Holding Muhammadiyah, Waralaba Nahdlatul Ulama (NU)

Holding Muhammadiyah, Waralaba Nahdlatul Ulama (NU)

ILUSTRASI Muhammadiyah seperti holding company. Sedangkan menurut mantan Wapres Jusuf Kalla (JK), Nahdlatul Ulama (NU) mirip waralaba alias franchise.-Maulana Pamuji Gusti-Harian Disway-

Sementara itu, hubungan NU di bawah KH Yahya C. Staquf dengan PKB di bawah Muhaimin Iskandar seperti pacaran segitiga memperebutkan gadis cantik, yaitu konstituen NU.

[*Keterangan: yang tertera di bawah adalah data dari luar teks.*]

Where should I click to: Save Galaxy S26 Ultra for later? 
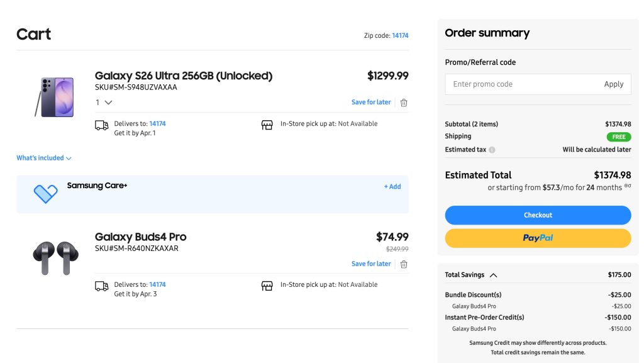(371, 103)
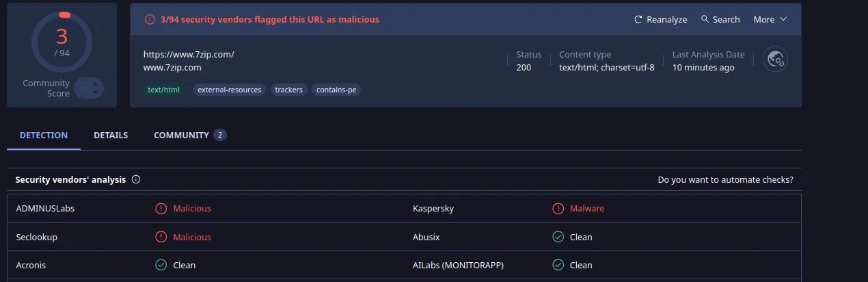
Task: Select the Detection tab
Action: click(44, 136)
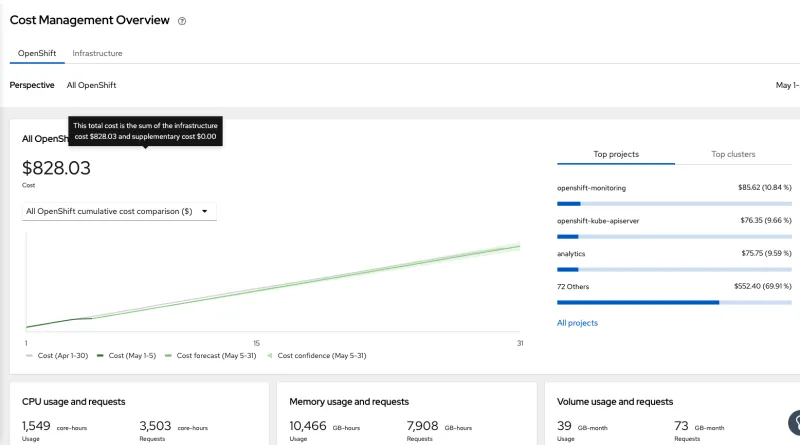The image size is (800, 445).
Task: Select the Top projects tab
Action: 615,154
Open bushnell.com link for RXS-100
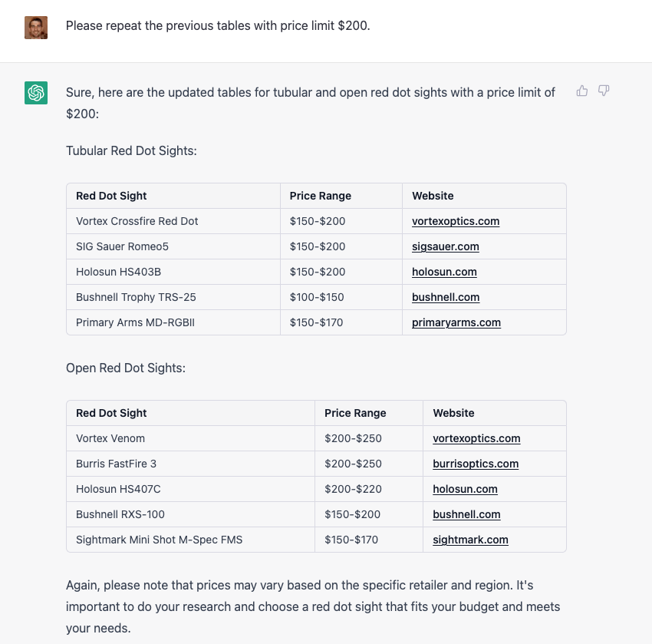The image size is (652, 644). point(466,514)
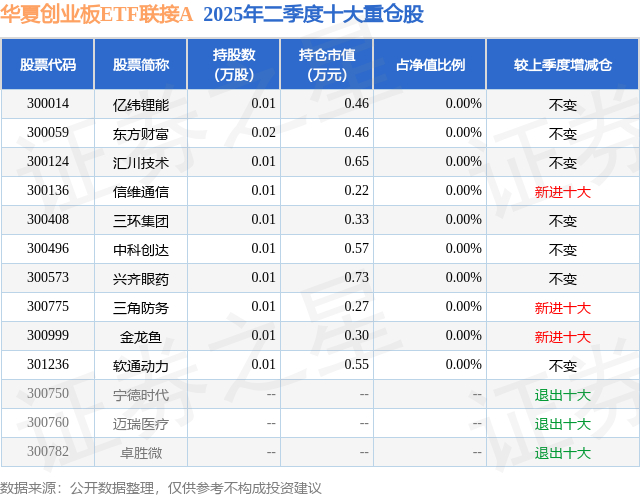The height and width of the screenshot is (497, 640).
Task: Click the 退出十大 label for 宁德时代
Action: (563, 395)
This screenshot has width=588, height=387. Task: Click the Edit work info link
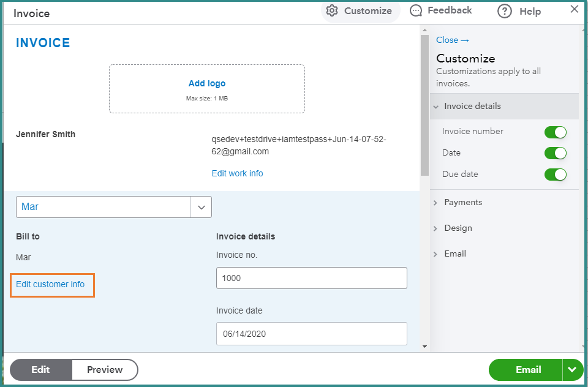[x=237, y=173]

Di bawah Yahya Staquf, NU tidak mau dikooptasi PKB sebagai sayap politiknya. NU ingin memainkan sendiri perannya sebagai organisasi Islam yang punya pengaruh politik besar. NU bertindak independen, tapi tetap dekat dengan rezim Jokowi dan Prabowo.

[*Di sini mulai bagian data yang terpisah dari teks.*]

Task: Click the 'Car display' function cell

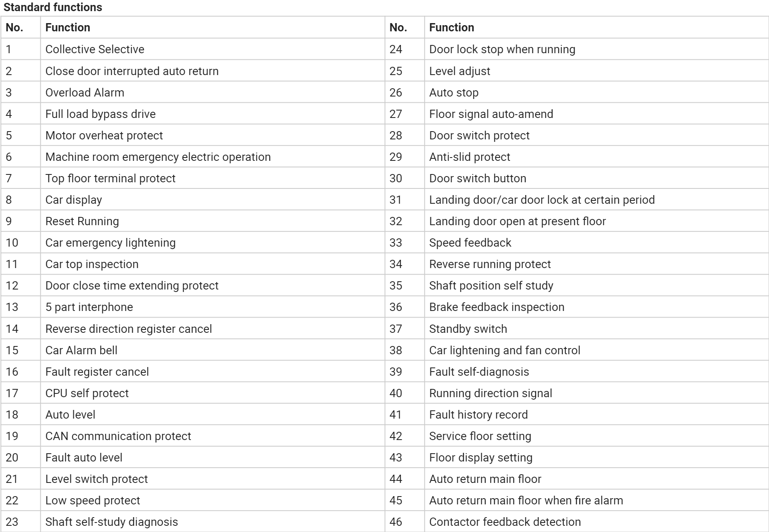Action: click(73, 200)

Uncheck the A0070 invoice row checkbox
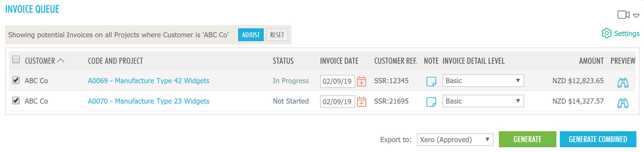[16, 100]
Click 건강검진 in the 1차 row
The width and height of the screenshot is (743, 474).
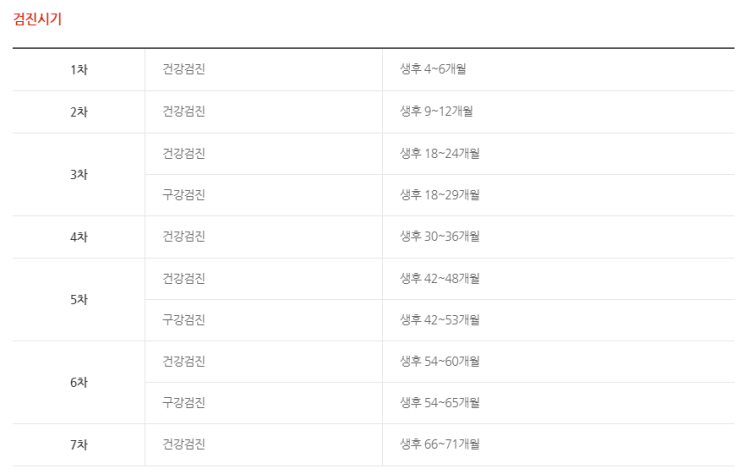184,70
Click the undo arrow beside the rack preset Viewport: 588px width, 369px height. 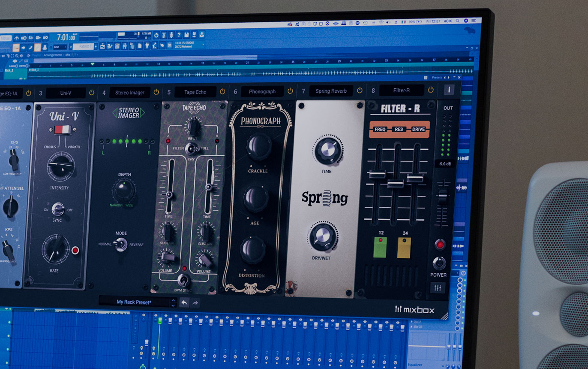point(184,302)
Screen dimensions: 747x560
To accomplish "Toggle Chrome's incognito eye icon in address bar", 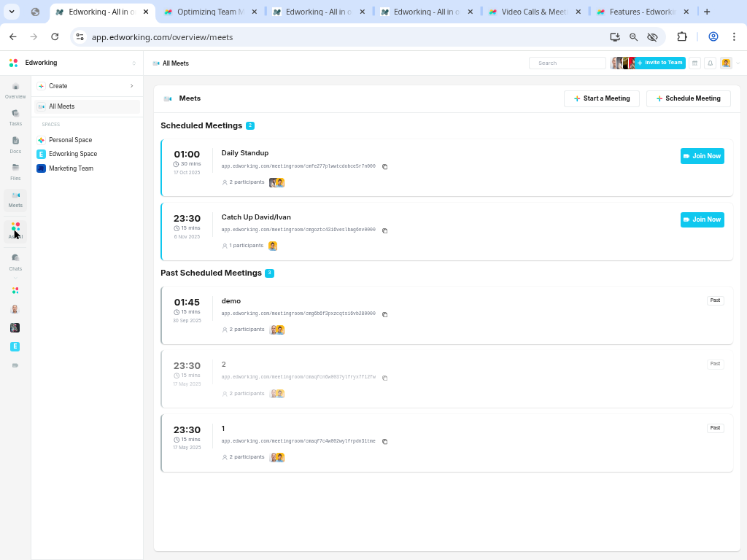I will coord(652,37).
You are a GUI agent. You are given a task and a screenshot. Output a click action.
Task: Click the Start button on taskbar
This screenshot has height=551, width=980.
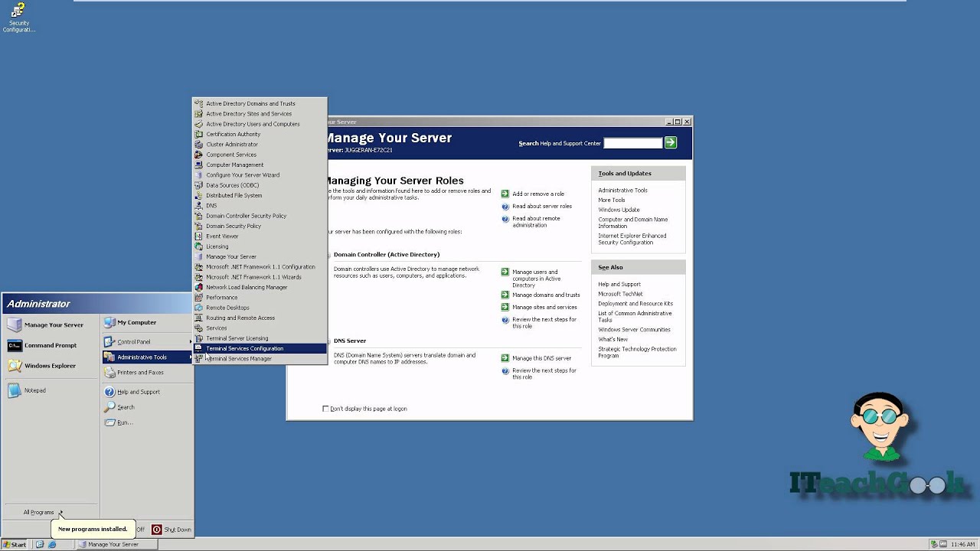pyautogui.click(x=15, y=544)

Perbedaan ubudiah NU vs Muhammadiyah sudah selesai. Usholli, kunut, dan tahlilan tidak lagi menjadi ladang persaingan yang sengit. Namun, persaingan ”sibling rivalry” (memakai istilah Sekum Muhammadiyah Abdul Mu’ti) akan tetap terjadi. Persaingan antara dua saudara yang berlangsung diam-diam dan sengit, tapi tetap disembunyikan. 

NU dan Muhammadiyah menempuh jalan sendiri-sendiri. Sebagai organisasi holding company, Muhammadiyah akan makin besar, profesional, dan kokoh melalui berbagai aktivitas amal usahanya. Karena itu, Muhammadiyah menolak konsesi tambang dari Jokowi.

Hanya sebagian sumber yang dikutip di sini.